• **YOUR OBJECTIVE**: Return only the lines from the one containing "Given: Tap the Weil der Stadt Wandern title" to the end of the material, with each one exactly as it appears.

= = = =

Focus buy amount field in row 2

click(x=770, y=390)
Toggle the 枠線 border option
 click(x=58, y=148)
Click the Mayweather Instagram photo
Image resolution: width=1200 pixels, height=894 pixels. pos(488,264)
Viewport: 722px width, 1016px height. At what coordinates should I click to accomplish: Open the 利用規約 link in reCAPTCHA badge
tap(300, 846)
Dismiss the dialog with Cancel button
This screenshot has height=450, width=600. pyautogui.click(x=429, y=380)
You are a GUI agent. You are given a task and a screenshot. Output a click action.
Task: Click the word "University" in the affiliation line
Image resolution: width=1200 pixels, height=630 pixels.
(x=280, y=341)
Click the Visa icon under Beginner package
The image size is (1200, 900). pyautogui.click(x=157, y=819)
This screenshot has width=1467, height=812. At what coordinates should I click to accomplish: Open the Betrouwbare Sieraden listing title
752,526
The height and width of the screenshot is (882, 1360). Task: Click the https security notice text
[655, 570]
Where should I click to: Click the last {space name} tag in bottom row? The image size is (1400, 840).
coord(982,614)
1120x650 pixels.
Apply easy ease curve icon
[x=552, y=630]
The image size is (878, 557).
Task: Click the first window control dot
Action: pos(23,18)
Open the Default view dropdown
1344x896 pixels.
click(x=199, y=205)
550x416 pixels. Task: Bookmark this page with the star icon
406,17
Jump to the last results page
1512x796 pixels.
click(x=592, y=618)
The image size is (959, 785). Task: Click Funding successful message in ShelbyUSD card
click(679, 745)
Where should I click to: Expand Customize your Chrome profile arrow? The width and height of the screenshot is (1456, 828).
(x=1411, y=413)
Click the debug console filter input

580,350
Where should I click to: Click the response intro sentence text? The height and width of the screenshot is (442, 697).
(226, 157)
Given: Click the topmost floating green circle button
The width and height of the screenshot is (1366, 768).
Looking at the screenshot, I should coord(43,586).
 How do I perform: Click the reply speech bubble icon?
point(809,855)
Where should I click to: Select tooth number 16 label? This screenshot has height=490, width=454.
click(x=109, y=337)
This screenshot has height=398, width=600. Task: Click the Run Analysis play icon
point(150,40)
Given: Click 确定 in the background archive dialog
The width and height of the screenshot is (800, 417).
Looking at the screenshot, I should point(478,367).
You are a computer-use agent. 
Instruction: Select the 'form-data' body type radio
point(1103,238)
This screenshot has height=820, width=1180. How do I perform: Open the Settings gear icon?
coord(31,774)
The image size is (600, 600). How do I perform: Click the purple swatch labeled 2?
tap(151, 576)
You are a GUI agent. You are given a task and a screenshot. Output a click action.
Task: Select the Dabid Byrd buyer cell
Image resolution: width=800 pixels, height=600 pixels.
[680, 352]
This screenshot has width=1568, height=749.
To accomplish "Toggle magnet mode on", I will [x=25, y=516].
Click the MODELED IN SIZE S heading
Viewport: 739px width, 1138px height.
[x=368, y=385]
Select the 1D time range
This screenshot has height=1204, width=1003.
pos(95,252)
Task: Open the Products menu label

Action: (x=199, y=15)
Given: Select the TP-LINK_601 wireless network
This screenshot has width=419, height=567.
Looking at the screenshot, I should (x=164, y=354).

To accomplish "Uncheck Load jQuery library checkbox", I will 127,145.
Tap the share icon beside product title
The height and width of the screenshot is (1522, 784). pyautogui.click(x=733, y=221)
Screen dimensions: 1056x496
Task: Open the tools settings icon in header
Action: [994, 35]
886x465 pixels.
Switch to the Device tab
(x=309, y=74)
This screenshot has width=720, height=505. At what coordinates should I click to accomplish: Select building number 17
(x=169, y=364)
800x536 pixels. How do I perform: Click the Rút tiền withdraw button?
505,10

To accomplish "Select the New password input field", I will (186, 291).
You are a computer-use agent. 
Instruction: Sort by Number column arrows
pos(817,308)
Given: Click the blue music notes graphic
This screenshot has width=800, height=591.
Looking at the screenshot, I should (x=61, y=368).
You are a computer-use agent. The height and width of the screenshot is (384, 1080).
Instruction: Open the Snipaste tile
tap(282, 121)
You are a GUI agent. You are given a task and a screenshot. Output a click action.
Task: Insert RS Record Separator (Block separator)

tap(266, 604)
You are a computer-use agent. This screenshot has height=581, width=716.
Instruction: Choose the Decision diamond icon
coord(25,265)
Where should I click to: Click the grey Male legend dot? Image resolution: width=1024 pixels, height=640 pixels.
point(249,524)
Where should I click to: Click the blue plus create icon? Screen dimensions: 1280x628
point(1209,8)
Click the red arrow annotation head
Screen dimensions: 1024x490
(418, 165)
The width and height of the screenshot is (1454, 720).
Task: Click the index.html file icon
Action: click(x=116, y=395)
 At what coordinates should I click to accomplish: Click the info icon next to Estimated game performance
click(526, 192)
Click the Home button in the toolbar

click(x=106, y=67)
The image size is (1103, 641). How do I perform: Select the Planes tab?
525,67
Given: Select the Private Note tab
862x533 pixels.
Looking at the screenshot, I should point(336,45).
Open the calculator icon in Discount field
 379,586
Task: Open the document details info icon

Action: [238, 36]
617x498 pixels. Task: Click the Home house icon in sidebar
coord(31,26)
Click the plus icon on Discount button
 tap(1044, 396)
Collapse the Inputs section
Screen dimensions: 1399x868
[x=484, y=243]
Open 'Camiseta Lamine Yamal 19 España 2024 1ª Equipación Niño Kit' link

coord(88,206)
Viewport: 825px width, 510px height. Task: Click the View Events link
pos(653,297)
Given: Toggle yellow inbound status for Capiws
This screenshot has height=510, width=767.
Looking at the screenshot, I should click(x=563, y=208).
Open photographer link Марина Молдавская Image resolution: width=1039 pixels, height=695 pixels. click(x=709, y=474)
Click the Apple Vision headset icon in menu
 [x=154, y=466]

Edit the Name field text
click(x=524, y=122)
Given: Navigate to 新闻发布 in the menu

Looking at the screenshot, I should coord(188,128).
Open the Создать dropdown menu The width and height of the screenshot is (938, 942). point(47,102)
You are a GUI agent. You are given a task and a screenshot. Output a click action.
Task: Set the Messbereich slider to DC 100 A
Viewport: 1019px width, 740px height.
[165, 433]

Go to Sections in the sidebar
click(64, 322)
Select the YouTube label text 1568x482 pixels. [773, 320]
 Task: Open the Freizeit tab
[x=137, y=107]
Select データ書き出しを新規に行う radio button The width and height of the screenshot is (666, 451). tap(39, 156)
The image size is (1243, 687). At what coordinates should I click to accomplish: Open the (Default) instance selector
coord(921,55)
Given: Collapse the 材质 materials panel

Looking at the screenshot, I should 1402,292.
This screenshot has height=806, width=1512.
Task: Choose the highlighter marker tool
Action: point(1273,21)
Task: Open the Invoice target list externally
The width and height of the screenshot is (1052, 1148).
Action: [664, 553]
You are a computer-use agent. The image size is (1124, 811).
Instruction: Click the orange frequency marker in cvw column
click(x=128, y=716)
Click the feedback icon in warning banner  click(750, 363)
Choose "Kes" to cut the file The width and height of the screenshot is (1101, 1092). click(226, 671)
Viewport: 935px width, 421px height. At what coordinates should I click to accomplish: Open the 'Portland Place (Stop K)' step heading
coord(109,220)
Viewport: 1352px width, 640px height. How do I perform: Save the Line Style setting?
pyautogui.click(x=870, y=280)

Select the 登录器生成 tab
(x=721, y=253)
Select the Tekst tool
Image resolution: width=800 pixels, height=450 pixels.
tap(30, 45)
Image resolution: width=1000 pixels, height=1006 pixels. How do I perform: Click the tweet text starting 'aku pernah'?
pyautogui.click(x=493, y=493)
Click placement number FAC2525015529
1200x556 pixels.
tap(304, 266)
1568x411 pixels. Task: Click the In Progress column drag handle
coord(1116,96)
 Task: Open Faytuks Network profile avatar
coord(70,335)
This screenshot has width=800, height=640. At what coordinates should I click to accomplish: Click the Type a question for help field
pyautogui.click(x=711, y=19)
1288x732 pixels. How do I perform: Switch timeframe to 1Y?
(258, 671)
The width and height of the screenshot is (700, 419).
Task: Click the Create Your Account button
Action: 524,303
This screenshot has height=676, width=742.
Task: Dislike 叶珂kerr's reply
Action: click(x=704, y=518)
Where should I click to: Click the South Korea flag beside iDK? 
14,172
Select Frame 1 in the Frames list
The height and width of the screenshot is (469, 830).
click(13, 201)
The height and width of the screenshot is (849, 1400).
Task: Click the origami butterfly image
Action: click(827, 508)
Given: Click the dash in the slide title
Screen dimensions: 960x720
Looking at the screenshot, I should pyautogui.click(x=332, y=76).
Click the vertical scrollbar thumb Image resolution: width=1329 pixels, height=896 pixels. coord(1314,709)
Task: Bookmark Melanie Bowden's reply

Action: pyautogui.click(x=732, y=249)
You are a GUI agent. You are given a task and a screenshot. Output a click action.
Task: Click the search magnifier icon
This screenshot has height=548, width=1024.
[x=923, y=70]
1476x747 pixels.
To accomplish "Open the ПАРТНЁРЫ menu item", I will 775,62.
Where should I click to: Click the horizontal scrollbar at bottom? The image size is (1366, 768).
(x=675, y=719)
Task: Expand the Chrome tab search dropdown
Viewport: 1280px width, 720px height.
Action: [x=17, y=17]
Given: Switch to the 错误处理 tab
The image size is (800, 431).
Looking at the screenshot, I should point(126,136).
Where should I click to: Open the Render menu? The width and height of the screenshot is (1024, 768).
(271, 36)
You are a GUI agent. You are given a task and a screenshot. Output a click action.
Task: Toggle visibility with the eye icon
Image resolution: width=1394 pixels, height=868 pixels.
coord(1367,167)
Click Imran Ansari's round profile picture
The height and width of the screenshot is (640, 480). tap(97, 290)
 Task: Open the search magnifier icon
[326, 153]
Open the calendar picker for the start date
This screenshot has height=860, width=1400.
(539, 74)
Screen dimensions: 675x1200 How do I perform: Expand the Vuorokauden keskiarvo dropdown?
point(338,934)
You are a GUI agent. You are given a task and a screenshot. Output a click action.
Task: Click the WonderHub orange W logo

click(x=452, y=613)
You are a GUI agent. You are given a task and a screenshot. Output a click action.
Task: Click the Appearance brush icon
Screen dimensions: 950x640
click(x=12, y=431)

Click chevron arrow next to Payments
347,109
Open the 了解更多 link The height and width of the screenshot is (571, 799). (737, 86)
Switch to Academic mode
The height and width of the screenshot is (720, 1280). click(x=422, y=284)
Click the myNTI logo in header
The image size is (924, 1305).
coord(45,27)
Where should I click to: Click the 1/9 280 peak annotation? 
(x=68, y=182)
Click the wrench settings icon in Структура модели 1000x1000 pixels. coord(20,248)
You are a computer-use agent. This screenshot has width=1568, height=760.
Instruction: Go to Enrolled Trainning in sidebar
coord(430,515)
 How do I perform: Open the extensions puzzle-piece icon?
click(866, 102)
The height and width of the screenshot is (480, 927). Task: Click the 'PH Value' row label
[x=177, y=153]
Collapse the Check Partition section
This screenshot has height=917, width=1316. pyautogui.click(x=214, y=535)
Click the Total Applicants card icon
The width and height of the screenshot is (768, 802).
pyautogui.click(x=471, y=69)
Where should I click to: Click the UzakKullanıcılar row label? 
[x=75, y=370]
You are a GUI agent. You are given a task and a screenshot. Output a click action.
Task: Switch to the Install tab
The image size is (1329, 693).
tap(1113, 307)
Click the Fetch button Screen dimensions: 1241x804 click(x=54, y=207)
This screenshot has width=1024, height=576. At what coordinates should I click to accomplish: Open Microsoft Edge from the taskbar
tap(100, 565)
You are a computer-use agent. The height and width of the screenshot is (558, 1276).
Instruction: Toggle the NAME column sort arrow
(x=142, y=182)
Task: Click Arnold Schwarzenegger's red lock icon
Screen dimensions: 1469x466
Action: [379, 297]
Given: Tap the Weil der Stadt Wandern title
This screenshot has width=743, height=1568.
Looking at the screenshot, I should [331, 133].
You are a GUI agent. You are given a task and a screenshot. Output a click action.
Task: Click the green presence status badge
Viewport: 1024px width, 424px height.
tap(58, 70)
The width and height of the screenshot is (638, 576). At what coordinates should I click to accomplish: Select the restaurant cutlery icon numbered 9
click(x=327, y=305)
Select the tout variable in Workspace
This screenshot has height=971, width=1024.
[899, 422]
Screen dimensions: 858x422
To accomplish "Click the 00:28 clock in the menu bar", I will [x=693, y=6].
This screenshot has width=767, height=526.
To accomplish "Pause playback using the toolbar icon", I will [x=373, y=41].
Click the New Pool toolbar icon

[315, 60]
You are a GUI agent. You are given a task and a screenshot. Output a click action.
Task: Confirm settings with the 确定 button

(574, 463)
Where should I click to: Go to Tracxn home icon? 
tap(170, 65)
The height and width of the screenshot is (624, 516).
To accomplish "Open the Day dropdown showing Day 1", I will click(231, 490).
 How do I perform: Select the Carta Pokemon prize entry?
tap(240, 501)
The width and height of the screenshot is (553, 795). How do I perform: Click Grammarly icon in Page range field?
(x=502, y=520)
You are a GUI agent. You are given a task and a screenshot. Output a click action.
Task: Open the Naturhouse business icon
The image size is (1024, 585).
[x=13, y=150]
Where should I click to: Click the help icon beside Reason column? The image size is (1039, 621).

= = = =

• **ANSWER SPACE**:
Given: Tap the Weil der Stadt Wandern title
This screenshot has width=743, height=1568.
Looking at the screenshot, I should [331, 133].
You are a GUI agent. You are given a task and a screenshot. Output a click action.
Task: Click the green presence status badge
Viewport: 1024px width, 424px height.
tap(58, 70)
The width and height of the screenshot is (638, 576). At what coordinates should I click to accomplish: Select the restaurant cutlery icon numbered 9
click(x=327, y=305)
Select the tout variable in Workspace
This screenshot has height=971, width=1024.
[899, 422]
Screen dimensions: 858x422
To accomplish "Click the 00:28 clock in the menu bar", I will [x=693, y=6].
This screenshot has width=767, height=526.
To accomplish "Pause playback using the toolbar icon", I will [x=373, y=41].
Click the New Pool toolbar icon

[315, 60]
You are a GUI agent. You are given a task and a screenshot. Output a click action.
Task: Confirm settings with the 确定 button

(574, 463)
Where should I click to: Go to Tracxn home icon? 
tap(170, 65)
The height and width of the screenshot is (624, 516).
To accomplish "Open the Day dropdown showing Day 1", I will click(231, 490).
 How do I perform: Select the Carta Pokemon prize entry?
tap(240, 501)
The width and height of the screenshot is (553, 795). How do I perform: Click Grammarly icon in Page range field?
(x=502, y=520)
You are a GUI agent. You are given a task and a screenshot. Output a click action.
Task: Open the Naturhouse business icon
The image size is (1024, 585).
[x=13, y=150]
Where should I click to: Click the help icon beside Reason column? The image size is (1039, 621).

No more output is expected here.